Dès ses Grilles de 2003, Jean-Marie Blanchet revendique le « non-choix » de ses couleurs. François Morellet avait, au début des années 1960, sollicité l’assistance de l’annuaire et des couleurs complémentaires pour définir sa palette ; Jean-Marie Blanchet s’en remet à celle des pots en solde des magasins de bricolage, fin de série des « bonnes couleurs » de la saison précédente. L’artiste y perçoit une manière de toucher ses contemporains : « Les gens y reconnaissaient la couleur de leur cuisine, de leur salle de bain… J’aime bien que la couleur fasse image. » {note}2
Mais à l’ère d’une obsolescence encore massivement programmée, adopter une palette vieille de six mois ne constitue-t-il pas un acte d’autosabotage – la « vintagisation » nécessitant une mise au placard d’au moins une génération ? Le spectateur a donc, au mieux, la surprise de retrouver la couleur des murs de sa cuisine ; dans tous les cas, l’impression était celle d’un déjà-vu, de couleurs usées à nos yeux si rapidement fatigués. Descendants du Des Esseintes de Huysmans, nous avons créé une société survivant exclusivement dans la consommation frénétique d’objets perpétuellement renouvelés.
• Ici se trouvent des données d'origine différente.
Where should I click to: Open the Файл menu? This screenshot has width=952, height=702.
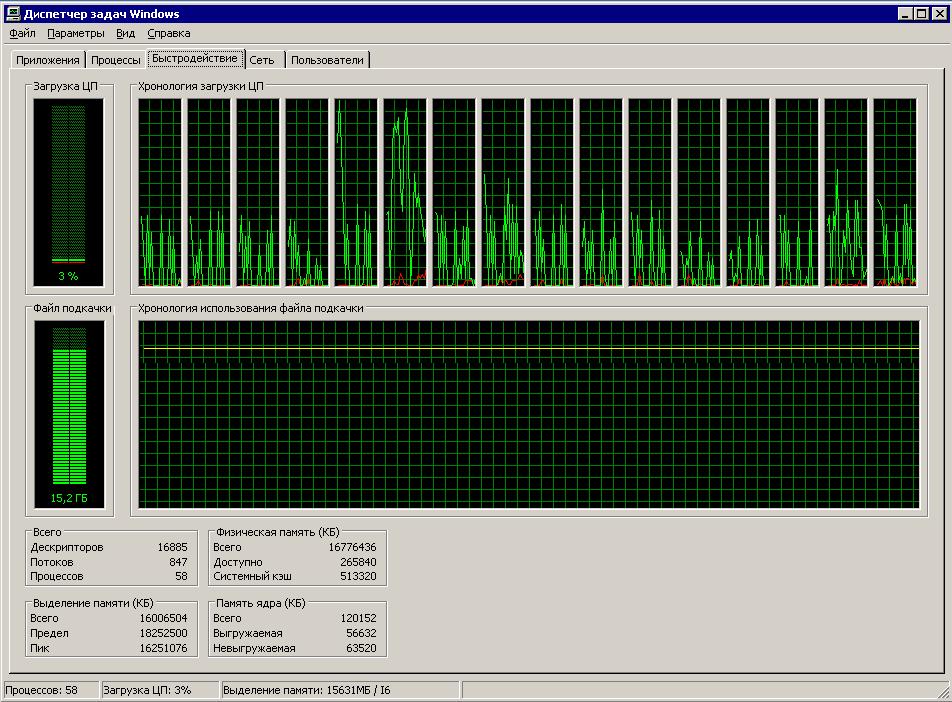click(22, 33)
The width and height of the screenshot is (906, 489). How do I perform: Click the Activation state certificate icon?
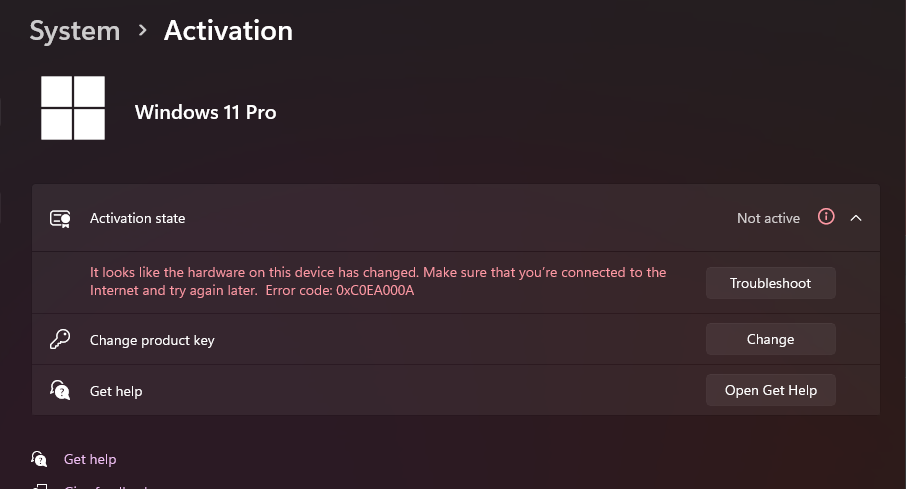(60, 218)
En arrêtant le temps, en remontant ce temps d’une seule saison, Jean-Marie Blanchet nous offre le miroir de notre moi d’hier, et la vanité de cette quête de nouveauté nécessairement insatisfaite et insatisfaisante.
L’artiste poursuit cette réflexion sur une mise à distance du peindre dans ses Chaises longues à deux places, créées à Erquy dans le cadre de Rivages, 2e rencontre avec l’art sur le littoral de la bais de Saint-Brieuc. Leurs toiles déploient un éventail de couleurs allant d’un rouge bordeaux sombre à un rose clair passé. Jean-Marie Blanchet délègue ainsi le geste du peintre au teinturier, et la sélection des ses couleurs à un nuancier industriel {note}3, comme dans sa série Pantone de 2004, référence à une célèbre (et donc internationalement partagée) marque de nuanciers de couleurs. Si Johannes Itten dès la fin des années 1910, puis Max Bill, Richard Paul Lohse ou Camille Graeser avaient pu recourir à la définition scientifique (optique, chimique) des couleurs pour mieux les choisir, Jean-Marie Blanchet lui préfère donc celle des industriels. Il emploie la matière même du décor de nos vies quotidiennes pour alimenter ses propres oeuvres. Les « motifs » de ses Pantone, longues bandes verticales juxtaposées, rappellent aussi la sérialité colorée des Optical Paintings de Bridget Riley ou Guido Molinari. Mais Jean-Marie Blanchet ne réalise pas d’esquisses préparatoires, il ne projette aucun effet optique ; le choix des couleurs est celui des Pantone®, et il n’importe que dans la mesure où il rend compte d’une palette « commune ». Dans une certaine mesure, sa peinture représente une portion du réel.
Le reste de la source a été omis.